Bereits am vergangenen Samstag liefen Aktivisten von Greenpeace durch die Braunschweiger Innenstadt, um die Einwohner für die Demonstration am kommenden Wochenende zu mobilisieren. Mit einem Banner, Flyern und Unterschriftenlisten informierten sie Bürger zu den Abkommen und warben für die Protestaktion.

TTIP und CETA stehen schon seit langem bei einer Vielzahl von Verbänden in der Kritik. Nach neuesten Umfragen ist auch die Zustimmung in der Bevölkerung zu den Abkommen so gering wie noch nie. Dazu trägt unter anderem die Intransparenz der TTIP-Verhandlungen bei: Zwar dürfen Bundestagsabgeordnete inzwischen die Dokumente lesen, jedoch nicht über deren Inhalt sprechen. Besonders paradox: Durch diese „Transparenzoffensive“ dürfen die Abgeordneten nicht mehr über schon bekannte Inhalte der Verträge reden.

Ebenfalls in der Kritik stehen die geplanten Schiedsgerichte. Dabei handelt es sich um private Gerichte, vor denen ausländische Konzerne Staaten verklagen können, wenn diese durch neue Gesetze ihre Investitionen in Gefahr sehen. Die Entscheidung eines solchen geheim verhandelnden Gerichts ist endgültig. Eine Berufungsinstanz gibt es nicht. Inzwischen hat die europäische Kommission einen Vorschlag unterbreitet, der eine abgemilderte Form der Schiedsgerichte vorsieht: Es sollen unabhängige Richter entscheiden, eine Berufungsinstanz eingeführt und Staaten ein Recht auf Regulierung zugesprochen werden. Die Kritik, dass eine Paralleljustiz vorbei an funktionierenden Rechtswegen geschaffen und ausschließlich ausländischen Konzernen ein Sonderklagerecht eingeräumt wird, schafft dieser Vorschlag jedoch nicht aus der Welt.

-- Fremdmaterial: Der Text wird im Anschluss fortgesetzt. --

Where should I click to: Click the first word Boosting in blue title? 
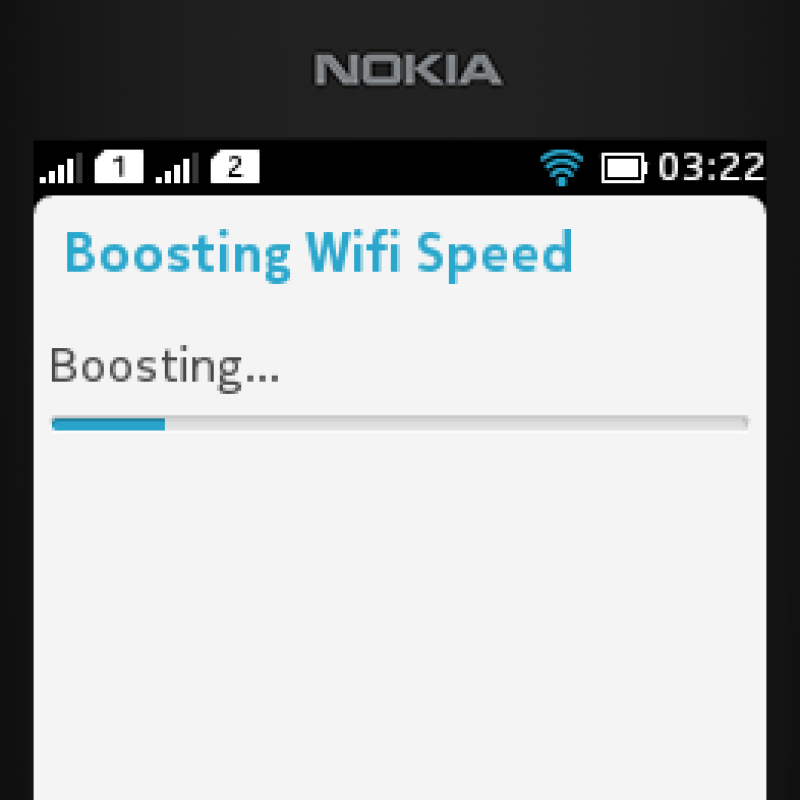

Beispiele für das, was uns durch TTIP und CETA erwarten könnte, gibt es viele. Der Bau des Kohlekraftwerks Hamburg Moorburg stand bereits vor dem Aus, da nach der Umsetzung einer EU Richtlinie das Kühlsystem nicht mehr gesetzeskonform gewesen wäre. Doch Vattenfall klagte erfolgreich vor einem Schiedsgericht und der Bau wurde fortgesetzt. Wegen des Atomausstiegs verklagt der schwedische Energiekonzern die Bundesrepublik erneut – zusätzlich zu einer Klage auf regulärem Rechtsweg. Dabei geht es um mehrere Milliarden Euro. Eine Entscheidung steht noch aus.